→ **Data extracted from a collection**:

=======

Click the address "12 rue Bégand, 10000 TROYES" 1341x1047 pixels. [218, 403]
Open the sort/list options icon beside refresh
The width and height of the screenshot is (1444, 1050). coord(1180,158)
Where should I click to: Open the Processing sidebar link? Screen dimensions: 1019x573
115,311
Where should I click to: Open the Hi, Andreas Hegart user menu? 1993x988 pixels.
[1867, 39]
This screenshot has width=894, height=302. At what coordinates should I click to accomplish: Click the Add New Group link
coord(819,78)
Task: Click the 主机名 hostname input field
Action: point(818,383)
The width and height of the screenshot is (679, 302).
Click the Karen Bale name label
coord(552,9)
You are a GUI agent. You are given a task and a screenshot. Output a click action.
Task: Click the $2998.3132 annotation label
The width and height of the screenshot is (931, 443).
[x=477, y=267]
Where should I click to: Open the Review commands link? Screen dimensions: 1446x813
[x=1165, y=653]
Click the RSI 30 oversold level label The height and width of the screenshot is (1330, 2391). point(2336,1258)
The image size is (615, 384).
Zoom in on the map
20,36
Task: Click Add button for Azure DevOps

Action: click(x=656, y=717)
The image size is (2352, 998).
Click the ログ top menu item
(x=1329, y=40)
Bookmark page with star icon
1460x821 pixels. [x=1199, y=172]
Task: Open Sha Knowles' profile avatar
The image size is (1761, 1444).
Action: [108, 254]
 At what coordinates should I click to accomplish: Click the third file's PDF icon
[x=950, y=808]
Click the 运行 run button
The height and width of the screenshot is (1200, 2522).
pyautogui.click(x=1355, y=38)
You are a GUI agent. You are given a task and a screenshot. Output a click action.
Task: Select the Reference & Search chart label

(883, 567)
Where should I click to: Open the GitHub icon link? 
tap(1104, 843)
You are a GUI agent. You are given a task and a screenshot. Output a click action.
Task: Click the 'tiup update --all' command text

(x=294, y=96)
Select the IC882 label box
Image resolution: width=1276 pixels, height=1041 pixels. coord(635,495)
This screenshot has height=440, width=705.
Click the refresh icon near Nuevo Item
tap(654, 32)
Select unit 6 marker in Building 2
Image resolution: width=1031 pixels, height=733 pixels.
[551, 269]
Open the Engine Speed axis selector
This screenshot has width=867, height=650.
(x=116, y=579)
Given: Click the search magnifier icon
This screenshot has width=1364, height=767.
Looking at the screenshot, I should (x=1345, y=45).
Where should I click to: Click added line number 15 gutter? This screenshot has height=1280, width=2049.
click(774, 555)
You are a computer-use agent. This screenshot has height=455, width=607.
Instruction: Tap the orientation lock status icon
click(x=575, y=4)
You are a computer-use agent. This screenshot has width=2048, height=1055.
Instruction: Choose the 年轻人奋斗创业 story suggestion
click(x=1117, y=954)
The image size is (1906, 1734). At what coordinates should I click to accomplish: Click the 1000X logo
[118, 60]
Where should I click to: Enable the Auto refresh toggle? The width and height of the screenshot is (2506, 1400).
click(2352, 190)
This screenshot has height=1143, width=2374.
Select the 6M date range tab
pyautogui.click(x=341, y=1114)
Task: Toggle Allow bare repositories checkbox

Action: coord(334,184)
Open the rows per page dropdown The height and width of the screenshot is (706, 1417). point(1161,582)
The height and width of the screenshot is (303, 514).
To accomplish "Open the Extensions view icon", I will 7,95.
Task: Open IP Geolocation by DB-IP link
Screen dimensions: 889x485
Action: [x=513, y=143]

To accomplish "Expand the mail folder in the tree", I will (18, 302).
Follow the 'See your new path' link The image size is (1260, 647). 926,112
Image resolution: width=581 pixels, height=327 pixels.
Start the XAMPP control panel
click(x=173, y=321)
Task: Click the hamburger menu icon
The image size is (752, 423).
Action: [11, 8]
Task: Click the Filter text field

=======

→ **Work order**: Exactly reproduce the lines that run from the line with "Task: Click the hamburger menu icon" through the last line of the records, inclusive.

→ **Reply to the exercise**:
Task: Click the hamburger menu icon
The image size is (752, 423).
Action: [11, 8]
Task: Click the Filter text field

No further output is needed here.